This collection served as a wide-eyed glimpse at all the shake-ups the Illinois-born designer brought to the timeless French Maison. Imbued across the pieces was a myriad of influences that all sparked joy upon Abloh’s life. References to art, cartoons, and even the NBA were all evident amongst the succession of models clad in crisp tailoring and varsity jackets. Louis Vuitton signatures such as the Keepall duffel bag also had their Abloh touch.

However, the clothing played a minor role in the day’s theatric performance. What manifested on stage in front of a teary-eyed crowd were the wondrous inner workings of a mind in a dreamlike state. Like Abloh’s LV shows have proven time and time again, they are a runway show like no other. As an orchestra performed an angelic soundtrack composed by rapper Tyler, the Creator, a group of dancers jumped up and around in what has been called, the “Louis Dreamhouse”. The combination of the music, the dance, the artistic references, and the audience, the show’s entirety symbolically reflected the uniting of all of the worlds Abloh consistently fought to bring together. But from the colourful creations to the playful choreography, it was clear that there was one distinct message that sung a little louder: you’re never too old to dream. Virgil Abloh’s dream became his life and then his life became a fairytale.

Y-Project

It’s been nine years since Glenn Martens graced his way into Y/Project and his latest unraveling was a beautiful summary of all the notes he’s been sewing. Taking place in a vast and impersonal warehouse space, models paraded down in all the codes that Martens has firmly established.
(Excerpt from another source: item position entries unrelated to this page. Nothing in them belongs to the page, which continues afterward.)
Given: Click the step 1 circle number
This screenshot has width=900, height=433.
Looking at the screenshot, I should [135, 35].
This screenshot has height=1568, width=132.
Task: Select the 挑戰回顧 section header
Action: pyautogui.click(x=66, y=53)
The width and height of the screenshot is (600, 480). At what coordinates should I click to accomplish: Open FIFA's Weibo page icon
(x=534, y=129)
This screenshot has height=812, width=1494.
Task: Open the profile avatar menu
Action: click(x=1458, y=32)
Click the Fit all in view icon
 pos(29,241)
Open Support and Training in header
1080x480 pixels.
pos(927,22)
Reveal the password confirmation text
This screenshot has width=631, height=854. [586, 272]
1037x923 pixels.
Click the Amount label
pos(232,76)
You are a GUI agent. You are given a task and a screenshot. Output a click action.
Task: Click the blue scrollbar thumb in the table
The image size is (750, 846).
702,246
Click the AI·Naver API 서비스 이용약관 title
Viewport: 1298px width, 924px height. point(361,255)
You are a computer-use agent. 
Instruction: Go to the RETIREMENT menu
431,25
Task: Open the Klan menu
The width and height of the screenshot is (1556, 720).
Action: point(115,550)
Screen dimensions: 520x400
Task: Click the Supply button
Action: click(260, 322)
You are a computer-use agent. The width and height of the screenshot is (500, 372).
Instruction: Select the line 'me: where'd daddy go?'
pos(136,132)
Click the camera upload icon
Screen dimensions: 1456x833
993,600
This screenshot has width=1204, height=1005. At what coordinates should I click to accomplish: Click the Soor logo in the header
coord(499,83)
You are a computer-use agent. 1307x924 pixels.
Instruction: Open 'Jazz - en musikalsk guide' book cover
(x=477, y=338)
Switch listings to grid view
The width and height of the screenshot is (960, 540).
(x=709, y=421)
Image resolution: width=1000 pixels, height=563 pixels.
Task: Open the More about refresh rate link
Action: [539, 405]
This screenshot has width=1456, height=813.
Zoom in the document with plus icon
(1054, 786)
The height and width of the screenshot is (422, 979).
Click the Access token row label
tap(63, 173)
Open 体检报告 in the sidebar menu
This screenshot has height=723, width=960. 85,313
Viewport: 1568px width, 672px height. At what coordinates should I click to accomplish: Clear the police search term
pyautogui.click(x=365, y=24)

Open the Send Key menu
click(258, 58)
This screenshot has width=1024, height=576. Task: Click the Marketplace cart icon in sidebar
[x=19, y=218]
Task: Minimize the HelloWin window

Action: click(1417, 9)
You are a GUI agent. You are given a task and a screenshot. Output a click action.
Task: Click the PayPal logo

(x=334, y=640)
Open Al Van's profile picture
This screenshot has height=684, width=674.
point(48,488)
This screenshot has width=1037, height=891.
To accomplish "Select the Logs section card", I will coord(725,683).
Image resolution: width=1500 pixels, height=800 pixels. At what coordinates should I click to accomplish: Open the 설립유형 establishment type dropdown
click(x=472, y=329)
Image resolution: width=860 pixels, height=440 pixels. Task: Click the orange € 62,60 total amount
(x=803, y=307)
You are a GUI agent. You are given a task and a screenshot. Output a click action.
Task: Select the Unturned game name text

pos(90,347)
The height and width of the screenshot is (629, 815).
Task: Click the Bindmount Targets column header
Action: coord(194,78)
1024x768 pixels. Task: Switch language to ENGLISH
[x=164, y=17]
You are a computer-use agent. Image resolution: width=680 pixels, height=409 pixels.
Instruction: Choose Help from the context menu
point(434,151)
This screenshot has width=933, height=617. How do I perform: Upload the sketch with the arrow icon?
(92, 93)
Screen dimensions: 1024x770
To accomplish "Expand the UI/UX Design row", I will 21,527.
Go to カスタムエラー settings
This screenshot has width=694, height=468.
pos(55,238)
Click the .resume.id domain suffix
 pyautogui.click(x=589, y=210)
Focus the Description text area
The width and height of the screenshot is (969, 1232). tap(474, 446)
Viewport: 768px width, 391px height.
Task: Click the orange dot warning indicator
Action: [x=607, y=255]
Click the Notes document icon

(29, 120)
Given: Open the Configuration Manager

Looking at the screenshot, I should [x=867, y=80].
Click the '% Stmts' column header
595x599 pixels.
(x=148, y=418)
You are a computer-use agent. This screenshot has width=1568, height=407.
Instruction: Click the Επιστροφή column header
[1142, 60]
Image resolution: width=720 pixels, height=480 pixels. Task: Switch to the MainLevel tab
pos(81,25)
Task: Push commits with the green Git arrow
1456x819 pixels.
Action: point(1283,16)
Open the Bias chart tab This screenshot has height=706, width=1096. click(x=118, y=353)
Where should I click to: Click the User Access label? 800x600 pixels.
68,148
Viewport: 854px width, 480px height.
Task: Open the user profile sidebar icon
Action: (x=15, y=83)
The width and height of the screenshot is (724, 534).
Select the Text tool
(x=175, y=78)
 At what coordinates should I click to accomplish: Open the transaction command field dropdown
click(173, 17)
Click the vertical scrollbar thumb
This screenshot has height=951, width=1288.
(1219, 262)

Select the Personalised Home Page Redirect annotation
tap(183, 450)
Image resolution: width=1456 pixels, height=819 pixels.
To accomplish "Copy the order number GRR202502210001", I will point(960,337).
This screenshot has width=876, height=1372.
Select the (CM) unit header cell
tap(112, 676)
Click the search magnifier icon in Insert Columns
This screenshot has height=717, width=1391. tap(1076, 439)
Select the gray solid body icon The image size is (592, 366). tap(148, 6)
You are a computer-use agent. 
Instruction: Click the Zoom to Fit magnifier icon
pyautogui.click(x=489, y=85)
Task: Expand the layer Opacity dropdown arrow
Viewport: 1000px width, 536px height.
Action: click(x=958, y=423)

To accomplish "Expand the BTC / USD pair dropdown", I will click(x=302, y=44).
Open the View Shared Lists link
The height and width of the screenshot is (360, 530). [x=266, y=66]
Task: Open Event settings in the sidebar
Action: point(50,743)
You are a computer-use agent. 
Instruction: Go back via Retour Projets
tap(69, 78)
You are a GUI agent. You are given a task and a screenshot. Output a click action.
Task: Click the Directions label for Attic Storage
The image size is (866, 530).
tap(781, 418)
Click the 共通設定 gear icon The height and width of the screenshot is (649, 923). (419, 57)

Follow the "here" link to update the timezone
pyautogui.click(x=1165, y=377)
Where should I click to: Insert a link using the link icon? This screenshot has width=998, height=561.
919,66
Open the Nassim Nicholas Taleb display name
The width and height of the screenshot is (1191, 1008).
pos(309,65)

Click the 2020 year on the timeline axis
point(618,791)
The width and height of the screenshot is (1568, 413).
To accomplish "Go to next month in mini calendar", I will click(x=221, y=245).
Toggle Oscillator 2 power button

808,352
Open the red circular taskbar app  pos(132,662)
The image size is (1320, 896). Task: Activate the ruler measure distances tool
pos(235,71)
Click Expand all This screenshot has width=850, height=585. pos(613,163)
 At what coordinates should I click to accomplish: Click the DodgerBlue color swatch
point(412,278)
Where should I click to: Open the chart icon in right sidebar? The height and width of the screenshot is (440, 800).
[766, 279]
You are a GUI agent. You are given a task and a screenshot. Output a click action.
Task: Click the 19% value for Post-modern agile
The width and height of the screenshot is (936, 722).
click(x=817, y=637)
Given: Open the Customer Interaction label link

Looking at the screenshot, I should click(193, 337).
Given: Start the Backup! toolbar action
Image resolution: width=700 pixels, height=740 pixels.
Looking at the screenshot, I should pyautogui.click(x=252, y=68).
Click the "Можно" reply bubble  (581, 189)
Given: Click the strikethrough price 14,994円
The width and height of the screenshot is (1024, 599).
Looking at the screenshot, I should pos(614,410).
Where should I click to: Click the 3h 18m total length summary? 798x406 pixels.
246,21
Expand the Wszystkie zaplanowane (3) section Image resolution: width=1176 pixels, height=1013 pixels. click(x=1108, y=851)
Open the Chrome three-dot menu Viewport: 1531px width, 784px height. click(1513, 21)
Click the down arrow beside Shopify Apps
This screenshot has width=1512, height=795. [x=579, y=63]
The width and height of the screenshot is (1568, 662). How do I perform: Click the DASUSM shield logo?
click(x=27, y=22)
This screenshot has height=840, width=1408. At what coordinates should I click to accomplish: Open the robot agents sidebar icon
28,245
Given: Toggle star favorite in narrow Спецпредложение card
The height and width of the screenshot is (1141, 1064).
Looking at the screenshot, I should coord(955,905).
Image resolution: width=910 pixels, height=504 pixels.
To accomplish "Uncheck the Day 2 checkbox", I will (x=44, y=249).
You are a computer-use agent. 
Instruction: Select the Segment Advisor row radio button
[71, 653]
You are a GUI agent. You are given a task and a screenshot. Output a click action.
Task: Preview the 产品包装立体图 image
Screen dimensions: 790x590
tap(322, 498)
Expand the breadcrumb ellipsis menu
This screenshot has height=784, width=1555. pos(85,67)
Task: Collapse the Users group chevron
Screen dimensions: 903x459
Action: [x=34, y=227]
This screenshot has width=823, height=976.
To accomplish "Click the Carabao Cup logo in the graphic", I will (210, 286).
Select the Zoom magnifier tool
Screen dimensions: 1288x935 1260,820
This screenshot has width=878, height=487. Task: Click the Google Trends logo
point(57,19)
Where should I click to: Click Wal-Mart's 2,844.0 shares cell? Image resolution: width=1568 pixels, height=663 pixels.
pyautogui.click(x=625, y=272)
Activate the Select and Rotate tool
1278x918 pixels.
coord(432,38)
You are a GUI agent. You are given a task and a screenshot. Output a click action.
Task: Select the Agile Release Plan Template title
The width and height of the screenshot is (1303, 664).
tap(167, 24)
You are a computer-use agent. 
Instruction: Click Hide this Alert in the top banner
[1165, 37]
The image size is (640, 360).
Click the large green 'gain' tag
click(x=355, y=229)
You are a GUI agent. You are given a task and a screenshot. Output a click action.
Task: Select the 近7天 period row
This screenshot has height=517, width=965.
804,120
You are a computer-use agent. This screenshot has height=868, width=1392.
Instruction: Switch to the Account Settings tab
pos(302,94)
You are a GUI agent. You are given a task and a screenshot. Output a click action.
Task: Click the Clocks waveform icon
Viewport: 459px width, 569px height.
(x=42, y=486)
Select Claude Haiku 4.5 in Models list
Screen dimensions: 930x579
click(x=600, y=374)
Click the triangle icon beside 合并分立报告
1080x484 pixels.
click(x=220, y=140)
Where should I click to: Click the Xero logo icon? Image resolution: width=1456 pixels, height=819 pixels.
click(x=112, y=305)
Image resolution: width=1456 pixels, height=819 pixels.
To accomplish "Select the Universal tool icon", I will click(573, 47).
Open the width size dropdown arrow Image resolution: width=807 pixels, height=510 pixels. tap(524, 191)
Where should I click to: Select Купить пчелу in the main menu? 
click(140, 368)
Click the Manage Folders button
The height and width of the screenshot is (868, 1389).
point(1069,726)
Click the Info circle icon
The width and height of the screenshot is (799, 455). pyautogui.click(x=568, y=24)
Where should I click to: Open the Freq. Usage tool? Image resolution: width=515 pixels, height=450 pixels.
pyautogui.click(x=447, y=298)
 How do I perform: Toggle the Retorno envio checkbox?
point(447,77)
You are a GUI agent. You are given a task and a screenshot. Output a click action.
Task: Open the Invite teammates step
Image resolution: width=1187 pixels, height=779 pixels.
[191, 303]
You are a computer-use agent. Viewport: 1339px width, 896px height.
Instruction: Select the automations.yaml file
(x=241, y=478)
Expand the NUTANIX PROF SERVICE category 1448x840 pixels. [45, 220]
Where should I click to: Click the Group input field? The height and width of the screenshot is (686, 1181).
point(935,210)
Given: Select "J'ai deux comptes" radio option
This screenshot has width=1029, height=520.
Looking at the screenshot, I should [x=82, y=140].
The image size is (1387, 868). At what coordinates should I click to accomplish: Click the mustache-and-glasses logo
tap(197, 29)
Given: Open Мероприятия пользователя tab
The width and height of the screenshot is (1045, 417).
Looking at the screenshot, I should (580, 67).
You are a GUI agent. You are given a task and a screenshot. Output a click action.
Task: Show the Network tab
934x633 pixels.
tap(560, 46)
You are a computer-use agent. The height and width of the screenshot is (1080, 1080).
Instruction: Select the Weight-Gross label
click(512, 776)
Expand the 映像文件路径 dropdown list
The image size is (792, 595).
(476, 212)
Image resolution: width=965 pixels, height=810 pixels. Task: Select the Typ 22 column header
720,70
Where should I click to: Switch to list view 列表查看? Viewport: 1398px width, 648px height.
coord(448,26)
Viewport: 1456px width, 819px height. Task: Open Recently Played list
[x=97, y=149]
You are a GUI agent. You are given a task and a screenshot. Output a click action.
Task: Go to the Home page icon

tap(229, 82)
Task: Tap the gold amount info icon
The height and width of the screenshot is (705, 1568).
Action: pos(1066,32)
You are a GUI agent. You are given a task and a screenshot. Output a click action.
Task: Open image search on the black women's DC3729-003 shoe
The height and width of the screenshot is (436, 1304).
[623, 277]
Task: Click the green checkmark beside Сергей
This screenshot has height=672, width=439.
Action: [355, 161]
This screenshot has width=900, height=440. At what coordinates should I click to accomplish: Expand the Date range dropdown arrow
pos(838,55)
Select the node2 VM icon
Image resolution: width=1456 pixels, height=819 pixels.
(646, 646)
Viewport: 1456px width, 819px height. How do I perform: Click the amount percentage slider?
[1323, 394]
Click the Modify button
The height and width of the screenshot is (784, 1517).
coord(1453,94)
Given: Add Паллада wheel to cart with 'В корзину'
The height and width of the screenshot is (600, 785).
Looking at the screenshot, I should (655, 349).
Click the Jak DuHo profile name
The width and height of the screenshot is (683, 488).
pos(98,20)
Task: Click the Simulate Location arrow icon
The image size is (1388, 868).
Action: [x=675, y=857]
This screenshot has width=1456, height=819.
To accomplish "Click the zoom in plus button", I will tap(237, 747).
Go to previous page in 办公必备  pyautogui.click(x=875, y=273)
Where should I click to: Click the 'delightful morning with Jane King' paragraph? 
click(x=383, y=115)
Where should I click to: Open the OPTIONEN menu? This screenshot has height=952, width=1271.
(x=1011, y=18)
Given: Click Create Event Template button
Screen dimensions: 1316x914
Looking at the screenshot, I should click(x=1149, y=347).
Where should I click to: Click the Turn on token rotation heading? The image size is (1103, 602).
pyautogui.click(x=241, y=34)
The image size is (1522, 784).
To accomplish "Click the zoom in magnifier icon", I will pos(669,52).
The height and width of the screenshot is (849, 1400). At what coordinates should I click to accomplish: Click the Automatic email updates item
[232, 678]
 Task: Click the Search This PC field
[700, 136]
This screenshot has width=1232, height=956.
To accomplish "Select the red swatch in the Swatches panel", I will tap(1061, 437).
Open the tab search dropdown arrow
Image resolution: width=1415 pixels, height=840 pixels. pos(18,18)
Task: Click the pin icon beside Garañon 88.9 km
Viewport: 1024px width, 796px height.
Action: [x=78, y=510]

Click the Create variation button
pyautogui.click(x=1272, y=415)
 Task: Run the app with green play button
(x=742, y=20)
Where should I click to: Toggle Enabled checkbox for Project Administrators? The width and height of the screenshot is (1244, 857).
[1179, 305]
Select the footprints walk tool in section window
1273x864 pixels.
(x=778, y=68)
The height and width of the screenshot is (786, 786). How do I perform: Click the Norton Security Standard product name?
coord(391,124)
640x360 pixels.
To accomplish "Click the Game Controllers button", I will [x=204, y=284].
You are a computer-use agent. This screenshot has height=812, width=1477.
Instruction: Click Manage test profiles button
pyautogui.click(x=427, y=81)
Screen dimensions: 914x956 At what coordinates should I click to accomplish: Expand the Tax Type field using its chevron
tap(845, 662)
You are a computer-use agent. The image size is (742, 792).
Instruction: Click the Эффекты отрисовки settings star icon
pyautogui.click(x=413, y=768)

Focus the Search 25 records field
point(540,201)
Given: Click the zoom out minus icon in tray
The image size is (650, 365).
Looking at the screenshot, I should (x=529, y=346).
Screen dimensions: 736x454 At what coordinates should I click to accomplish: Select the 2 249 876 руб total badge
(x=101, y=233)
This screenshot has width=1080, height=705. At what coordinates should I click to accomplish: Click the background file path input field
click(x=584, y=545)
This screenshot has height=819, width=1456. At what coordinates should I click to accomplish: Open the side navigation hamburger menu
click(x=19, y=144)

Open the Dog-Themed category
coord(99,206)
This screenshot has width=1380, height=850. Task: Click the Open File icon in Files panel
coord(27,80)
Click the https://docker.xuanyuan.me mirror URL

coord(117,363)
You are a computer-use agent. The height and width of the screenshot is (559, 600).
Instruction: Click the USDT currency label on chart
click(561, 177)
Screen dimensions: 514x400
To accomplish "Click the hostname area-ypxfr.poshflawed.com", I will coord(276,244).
Asymmetry and scrunched-up silhouettes that have become akin to the brand were omnipresent across the 62 looks. Playful shapes, wavy coats, and deconstructed denim reinforced that ‘conventional’ does not have a place in the Y/Project lexicon. The brand’s strengths lie in its ability to take a familiar article of clothing and subvert it with contemporary renewal. Classic winter staples like the shearling jacket and the duvet puffer were given their own Glenn Martens twist (literally). Looks were then beautifully married to brightly-hued accessories (think pearl, fuchsia, lavender) and tabi-pointed shoes. Iconic 90s Gaultier prints were also reinterpreted in a Y/Project manner. This proved a clever segway to the designer’s Haute Couture Collection debut for Jean Paul Gaultier a few days after. Our favourite pieces? The green twisted handbag and the wonky shearling scarves. Vibrant, oversized and exaggerated. It seems like Martens’ aesthetic gambles are paying off and it’s safe to say we approve.